[Source data]

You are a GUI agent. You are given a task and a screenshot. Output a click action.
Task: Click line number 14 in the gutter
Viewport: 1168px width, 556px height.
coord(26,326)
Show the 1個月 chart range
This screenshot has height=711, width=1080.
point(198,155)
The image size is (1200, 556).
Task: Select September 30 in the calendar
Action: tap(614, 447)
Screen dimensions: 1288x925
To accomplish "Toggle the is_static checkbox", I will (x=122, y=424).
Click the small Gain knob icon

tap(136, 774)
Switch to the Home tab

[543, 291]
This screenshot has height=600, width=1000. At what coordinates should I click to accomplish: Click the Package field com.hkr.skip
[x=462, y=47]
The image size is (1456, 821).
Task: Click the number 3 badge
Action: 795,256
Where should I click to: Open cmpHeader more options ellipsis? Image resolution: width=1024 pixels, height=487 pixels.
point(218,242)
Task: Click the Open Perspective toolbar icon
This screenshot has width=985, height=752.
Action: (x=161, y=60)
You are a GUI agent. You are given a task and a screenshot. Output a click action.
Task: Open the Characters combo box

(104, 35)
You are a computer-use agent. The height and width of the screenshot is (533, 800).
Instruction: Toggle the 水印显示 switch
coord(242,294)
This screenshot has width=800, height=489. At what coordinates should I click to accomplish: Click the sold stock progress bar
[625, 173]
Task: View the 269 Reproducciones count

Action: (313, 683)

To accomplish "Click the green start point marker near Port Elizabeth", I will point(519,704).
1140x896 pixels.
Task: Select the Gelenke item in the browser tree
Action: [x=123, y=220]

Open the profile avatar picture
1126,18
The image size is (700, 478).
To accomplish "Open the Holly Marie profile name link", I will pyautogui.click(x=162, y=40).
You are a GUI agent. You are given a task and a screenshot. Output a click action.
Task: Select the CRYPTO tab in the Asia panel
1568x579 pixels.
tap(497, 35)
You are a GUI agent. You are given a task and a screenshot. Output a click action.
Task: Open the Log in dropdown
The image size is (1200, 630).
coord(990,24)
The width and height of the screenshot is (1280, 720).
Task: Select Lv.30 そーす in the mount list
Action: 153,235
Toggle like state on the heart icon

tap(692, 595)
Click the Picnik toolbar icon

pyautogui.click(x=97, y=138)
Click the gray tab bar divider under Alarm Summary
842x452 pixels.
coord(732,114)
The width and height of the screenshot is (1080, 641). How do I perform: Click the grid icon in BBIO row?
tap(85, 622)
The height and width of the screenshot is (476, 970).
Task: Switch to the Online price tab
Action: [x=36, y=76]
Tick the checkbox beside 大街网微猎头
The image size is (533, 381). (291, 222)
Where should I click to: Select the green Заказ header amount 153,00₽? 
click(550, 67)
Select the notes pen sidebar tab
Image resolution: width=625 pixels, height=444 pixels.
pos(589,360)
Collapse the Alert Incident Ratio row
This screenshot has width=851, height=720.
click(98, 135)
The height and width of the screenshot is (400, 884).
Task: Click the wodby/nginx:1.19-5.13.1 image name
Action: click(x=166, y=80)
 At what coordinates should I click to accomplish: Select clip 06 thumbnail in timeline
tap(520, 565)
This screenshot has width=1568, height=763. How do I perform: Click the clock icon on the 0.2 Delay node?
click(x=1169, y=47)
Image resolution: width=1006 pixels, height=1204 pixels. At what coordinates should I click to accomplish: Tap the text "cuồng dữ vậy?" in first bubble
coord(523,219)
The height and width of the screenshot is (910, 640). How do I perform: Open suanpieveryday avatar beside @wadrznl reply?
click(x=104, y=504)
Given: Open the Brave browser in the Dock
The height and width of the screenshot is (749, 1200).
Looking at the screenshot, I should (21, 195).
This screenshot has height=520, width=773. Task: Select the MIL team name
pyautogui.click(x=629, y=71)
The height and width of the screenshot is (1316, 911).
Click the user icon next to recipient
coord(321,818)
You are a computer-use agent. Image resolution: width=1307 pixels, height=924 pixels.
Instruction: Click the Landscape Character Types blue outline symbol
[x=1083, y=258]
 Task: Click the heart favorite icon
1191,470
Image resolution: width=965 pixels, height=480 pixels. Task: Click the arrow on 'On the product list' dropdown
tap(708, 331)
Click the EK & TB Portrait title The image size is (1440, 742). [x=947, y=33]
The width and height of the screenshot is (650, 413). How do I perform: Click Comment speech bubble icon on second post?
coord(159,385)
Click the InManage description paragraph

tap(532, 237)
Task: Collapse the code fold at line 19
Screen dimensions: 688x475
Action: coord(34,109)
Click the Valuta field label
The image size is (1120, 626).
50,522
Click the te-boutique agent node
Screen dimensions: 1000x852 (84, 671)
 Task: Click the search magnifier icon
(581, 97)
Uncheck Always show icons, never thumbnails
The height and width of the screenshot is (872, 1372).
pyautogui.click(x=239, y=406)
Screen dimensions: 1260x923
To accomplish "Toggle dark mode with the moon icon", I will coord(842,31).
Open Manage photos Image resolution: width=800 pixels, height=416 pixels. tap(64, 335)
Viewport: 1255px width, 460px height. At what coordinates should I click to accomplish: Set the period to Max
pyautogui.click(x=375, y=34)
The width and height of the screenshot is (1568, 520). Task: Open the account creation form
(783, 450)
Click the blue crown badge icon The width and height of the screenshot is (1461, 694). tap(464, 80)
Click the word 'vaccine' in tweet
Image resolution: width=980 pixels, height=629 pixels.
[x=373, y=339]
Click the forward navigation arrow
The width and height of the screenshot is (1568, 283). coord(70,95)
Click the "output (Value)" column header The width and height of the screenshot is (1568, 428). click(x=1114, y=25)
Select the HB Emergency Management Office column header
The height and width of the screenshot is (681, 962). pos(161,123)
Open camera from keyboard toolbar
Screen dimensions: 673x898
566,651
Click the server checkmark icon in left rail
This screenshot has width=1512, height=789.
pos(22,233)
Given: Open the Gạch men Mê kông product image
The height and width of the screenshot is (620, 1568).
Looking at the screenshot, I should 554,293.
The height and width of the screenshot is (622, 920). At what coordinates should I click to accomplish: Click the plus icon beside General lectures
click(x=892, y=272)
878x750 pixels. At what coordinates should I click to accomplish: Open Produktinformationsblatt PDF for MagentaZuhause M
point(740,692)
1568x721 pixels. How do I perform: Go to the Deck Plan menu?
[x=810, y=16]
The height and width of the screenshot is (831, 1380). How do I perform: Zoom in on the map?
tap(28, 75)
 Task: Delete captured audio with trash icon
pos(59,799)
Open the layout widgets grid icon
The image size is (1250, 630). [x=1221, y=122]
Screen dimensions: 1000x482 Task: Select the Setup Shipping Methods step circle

PROMPT
Reproduce the records above exactly, character for character.

YOUR SOLUTION
You are a GUI agent. You are given a task and a screenshot. Output a click action.
Task: Click line number 14 in the gutter
Viewport: 1168px width, 556px height.
coord(26,326)
Show the 1個月 chart range
This screenshot has height=711, width=1080.
point(198,155)
The image size is (1200, 556).
Task: Select September 30 in the calendar
Action: tap(614, 447)
Screen dimensions: 1288x925
To accomplish "Toggle the is_static checkbox", I will (x=122, y=424).
Click the small Gain knob icon

tap(136, 774)
Switch to the Home tab

[543, 291]
This screenshot has height=600, width=1000. At what coordinates should I click to accomplish: Click the Package field com.hkr.skip
[x=462, y=47]
The image size is (1456, 821).
Task: Click the number 3 badge
Action: 795,256
Where should I click to: Open cmpHeader more options ellipsis? Image resolution: width=1024 pixels, height=487 pixels.
point(218,242)
Task: Click the Open Perspective toolbar icon
This screenshot has width=985, height=752.
Action: (x=161, y=60)
You are a GUI agent. You are given a task and a screenshot. Output a click action.
Task: Open the Characters combo box

(104, 35)
You are a computer-use agent. The height and width of the screenshot is (533, 800).
Instruction: Toggle the 水印显示 switch
coord(242,294)
This screenshot has width=800, height=489. At what coordinates should I click to accomplish: Click the sold stock progress bar
[625, 173]
Task: View the 269 Reproducciones count

Action: (313, 683)

To accomplish "Click the green start point marker near Port Elizabeth", I will point(519,704).
1140x896 pixels.
Task: Select the Gelenke item in the browser tree
Action: [x=123, y=220]

Open the profile avatar picture
1126,18
The image size is (700, 478).
To accomplish "Open the Holly Marie profile name link", I will pyautogui.click(x=162, y=40).
You are a GUI agent. You are given a task and a screenshot. Output a click action.
Task: Select the CRYPTO tab in the Asia panel
1568x579 pixels.
tap(497, 35)
You are a GUI agent. You are given a task and a screenshot. Output a click action.
Task: Open the Log in dropdown
The image size is (1200, 630).
coord(990,24)
The width and height of the screenshot is (1280, 720).
Task: Select Lv.30 そーす in the mount list
Action: 153,235
Toggle like state on the heart icon

tap(692, 595)
Click the Picnik toolbar icon

pyautogui.click(x=97, y=138)
Click the gray tab bar divider under Alarm Summary
842x452 pixels.
coord(732,114)
The width and height of the screenshot is (1080, 641). How do I perform: Click the grid icon in BBIO row?
tap(85, 622)
The height and width of the screenshot is (476, 970).
Task: Switch to the Online price tab
Action: [x=36, y=76]
Tick the checkbox beside 大街网微猎头
The image size is (533, 381). (291, 222)
Where should I click to: Select the green Заказ header amount 153,00₽? 
click(550, 67)
Select the notes pen sidebar tab
Image resolution: width=625 pixels, height=444 pixels.
pos(589,360)
Collapse the Alert Incident Ratio row
This screenshot has width=851, height=720.
click(98, 135)
The height and width of the screenshot is (400, 884).
Task: Click the wodby/nginx:1.19-5.13.1 image name
Action: click(x=166, y=80)
 At what coordinates should I click to accomplish: Select clip 06 thumbnail in timeline
tap(520, 565)
This screenshot has width=1568, height=763. How do I perform: Click the clock icon on the 0.2 Delay node?
click(x=1169, y=47)
Image resolution: width=1006 pixels, height=1204 pixels. At what coordinates should I click to accomplish: Tap the text "cuồng dữ vậy?" in first bubble
coord(523,219)
The height and width of the screenshot is (910, 640). How do I perform: Open suanpieveryday avatar beside @wadrznl reply?
click(x=104, y=504)
Given: Open the Brave browser in the Dock
The height and width of the screenshot is (749, 1200).
Looking at the screenshot, I should (21, 195).
This screenshot has height=520, width=773. Task: Select the MIL team name
pyautogui.click(x=629, y=71)
The height and width of the screenshot is (1316, 911).
Click the user icon next to recipient
coord(321,818)
You are a computer-use agent. Image resolution: width=1307 pixels, height=924 pixels.
Instruction: Click the Landscape Character Types blue outline symbol
[x=1083, y=258]
 Task: Click the heart favorite icon
1191,470
Image resolution: width=965 pixels, height=480 pixels. Task: Click the arrow on 'On the product list' dropdown
tap(708, 331)
Click the EK & TB Portrait title The image size is (1440, 742). [x=947, y=33]
The width and height of the screenshot is (650, 413). How do I perform: Click Comment speech bubble icon on second post?
coord(159,385)
Click the InManage description paragraph

tap(532, 237)
Task: Collapse the code fold at line 19
Screen dimensions: 688x475
Action: coord(34,109)
Click the Valuta field label
The image size is (1120, 626).
50,522
Click the te-boutique agent node
Screen dimensions: 1000x852 (84, 671)
 Task: Click the search magnifier icon
(581, 97)
Uncheck Always show icons, never thumbnails
The height and width of the screenshot is (872, 1372).
pyautogui.click(x=239, y=406)
Screen dimensions: 1260x923
To accomplish "Toggle dark mode with the moon icon", I will coord(842,31).
Open Manage photos Image resolution: width=800 pixels, height=416 pixels. tap(64, 335)
Viewport: 1255px width, 460px height. At what coordinates should I click to accomplish: Set the period to Max
pyautogui.click(x=375, y=34)
The width and height of the screenshot is (1568, 520). Task: Open the account creation form
(783, 450)
Click the blue crown badge icon The width and height of the screenshot is (1461, 694). tap(464, 80)
Click the word 'vaccine' in tweet
Image resolution: width=980 pixels, height=629 pixels.
[x=373, y=339]
Click the forward navigation arrow
The width and height of the screenshot is (1568, 283). coord(70,95)
Click the "output (Value)" column header The width and height of the screenshot is (1568, 428). click(x=1114, y=25)
Select the HB Emergency Management Office column header
The height and width of the screenshot is (681, 962). pos(161,123)
Open camera from keyboard toolbar
Screen dimensions: 673x898
566,651
Click the server checkmark icon in left rail
This screenshot has width=1512, height=789.
pos(22,233)
Given: Open the Gạch men Mê kông product image
The height and width of the screenshot is (620, 1568).
Looking at the screenshot, I should 554,293.
The height and width of the screenshot is (622, 920). At what coordinates should I click to accomplish: Click the plus icon beside General lectures
click(x=892, y=272)
878x750 pixels. At what coordinates should I click to accomplish: Open Produktinformationsblatt PDF for MagentaZuhause M
point(740,692)
1568x721 pixels. How do I perform: Go to the Deck Plan menu?
[x=810, y=16]
The height and width of the screenshot is (831, 1380). How do I perform: Zoom in on the map?
tap(28, 75)
 Task: Delete captured audio with trash icon
pos(59,799)
Open the layout widgets grid icon
The image size is (1250, 630). [x=1221, y=122]
Screen dimensions: 1000x482 Task: Select the Setup Shipping Methods step circle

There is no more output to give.